__Problem to solve__
Repeat each record below exactly as it is written.

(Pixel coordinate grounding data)
-------
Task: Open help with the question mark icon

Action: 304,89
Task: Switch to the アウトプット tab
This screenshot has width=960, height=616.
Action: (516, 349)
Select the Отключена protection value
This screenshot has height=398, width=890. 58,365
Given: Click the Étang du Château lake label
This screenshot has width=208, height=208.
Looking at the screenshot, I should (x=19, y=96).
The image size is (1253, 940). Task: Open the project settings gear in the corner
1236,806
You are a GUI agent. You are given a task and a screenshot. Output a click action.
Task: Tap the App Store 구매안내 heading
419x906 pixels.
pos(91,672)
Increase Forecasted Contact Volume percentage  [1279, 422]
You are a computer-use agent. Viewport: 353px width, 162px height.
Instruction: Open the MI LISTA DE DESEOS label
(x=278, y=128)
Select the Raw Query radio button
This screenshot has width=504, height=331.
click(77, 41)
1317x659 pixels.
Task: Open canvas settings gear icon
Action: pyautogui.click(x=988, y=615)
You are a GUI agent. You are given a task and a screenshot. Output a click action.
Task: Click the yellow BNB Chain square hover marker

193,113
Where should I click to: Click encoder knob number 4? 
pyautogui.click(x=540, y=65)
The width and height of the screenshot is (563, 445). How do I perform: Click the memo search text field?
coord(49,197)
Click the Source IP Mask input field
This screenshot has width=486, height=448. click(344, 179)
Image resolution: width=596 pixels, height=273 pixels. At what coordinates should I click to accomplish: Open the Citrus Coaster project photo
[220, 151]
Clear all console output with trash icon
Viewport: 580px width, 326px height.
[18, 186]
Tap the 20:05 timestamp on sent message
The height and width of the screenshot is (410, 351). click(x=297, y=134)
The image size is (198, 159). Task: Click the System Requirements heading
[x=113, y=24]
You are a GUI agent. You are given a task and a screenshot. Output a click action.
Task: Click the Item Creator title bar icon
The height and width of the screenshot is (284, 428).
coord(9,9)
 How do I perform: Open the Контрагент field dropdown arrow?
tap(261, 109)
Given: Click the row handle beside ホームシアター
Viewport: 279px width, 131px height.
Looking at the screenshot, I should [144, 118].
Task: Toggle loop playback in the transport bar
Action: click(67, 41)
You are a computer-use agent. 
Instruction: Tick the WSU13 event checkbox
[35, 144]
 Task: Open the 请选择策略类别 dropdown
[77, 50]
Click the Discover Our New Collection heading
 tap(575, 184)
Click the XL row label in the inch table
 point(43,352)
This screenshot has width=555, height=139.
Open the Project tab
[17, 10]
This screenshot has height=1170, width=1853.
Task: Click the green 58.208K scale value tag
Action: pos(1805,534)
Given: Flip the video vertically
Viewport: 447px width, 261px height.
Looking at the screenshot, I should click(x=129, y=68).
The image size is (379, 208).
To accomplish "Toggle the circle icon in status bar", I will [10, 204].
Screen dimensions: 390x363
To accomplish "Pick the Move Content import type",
-------
__Result for this exercise__
Task: Open help with the question mark icon

Action: 304,89
Task: Switch to the アウトプット tab
This screenshot has width=960, height=616.
Action: (516, 349)
Select the Отключена protection value
This screenshot has height=398, width=890. 58,365
Given: Click the Étang du Château lake label
This screenshot has width=208, height=208.
Looking at the screenshot, I should (x=19, y=96).
The image size is (1253, 940). Task: Open the project settings gear in the corner
1236,806
You are a GUI agent. You are given a task and a screenshot. Output a click action.
Task: Tap the App Store 구매안내 heading
419x906 pixels.
pos(91,672)
Increase Forecasted Contact Volume percentage  [1279, 422]
You are a computer-use agent. Viewport: 353px width, 162px height.
Instruction: Open the MI LISTA DE DESEOS label
(x=278, y=128)
Select the Raw Query radio button
This screenshot has width=504, height=331.
click(77, 41)
1317x659 pixels.
Task: Open canvas settings gear icon
Action: pyautogui.click(x=988, y=615)
You are a GUI agent. You are given a task and a screenshot. Output a click action.
Task: Click the yellow BNB Chain square hover marker

193,113
Where should I click to: Click encoder knob number 4? 
pyautogui.click(x=540, y=65)
The width and height of the screenshot is (563, 445). How do I perform: Click the memo search text field?
coord(49,197)
Click the Source IP Mask input field
This screenshot has width=486, height=448. click(344, 179)
Image resolution: width=596 pixels, height=273 pixels. At what coordinates should I click to accomplish: Open the Citrus Coaster project photo
[220, 151]
Clear all console output with trash icon
Viewport: 580px width, 326px height.
[18, 186]
Tap the 20:05 timestamp on sent message
The height and width of the screenshot is (410, 351). click(x=297, y=134)
The image size is (198, 159). Task: Click the System Requirements heading
[x=113, y=24]
You are a GUI agent. You are given a task and a screenshot. Output a click action.
Task: Click the Item Creator title bar icon
The height and width of the screenshot is (284, 428).
coord(9,9)
 How do I perform: Open the Контрагент field dropdown arrow?
tap(261, 109)
Given: Click the row handle beside ホームシアター
Viewport: 279px width, 131px height.
Looking at the screenshot, I should [144, 118].
Task: Toggle loop playback in the transport bar
Action: click(67, 41)
You are a computer-use agent. 
Instruction: Tick the WSU13 event checkbox
[35, 144]
 Task: Open the 请选择策略类别 dropdown
[77, 50]
Click the Discover Our New Collection heading
 tap(575, 184)
Click the XL row label in the inch table
 point(43,352)
This screenshot has width=555, height=139.
Open the Project tab
[17, 10]
This screenshot has height=1170, width=1853.
Task: Click the green 58.208K scale value tag
Action: pos(1805,534)
Given: Flip the video vertically
Viewport: 447px width, 261px height.
Looking at the screenshot, I should click(x=129, y=68).
The image size is (379, 208).
To accomplish "Toggle the circle icon in status bar", I will [10, 204].
Screen dimensions: 390x363
To accomplish "Pick the Move Content import type",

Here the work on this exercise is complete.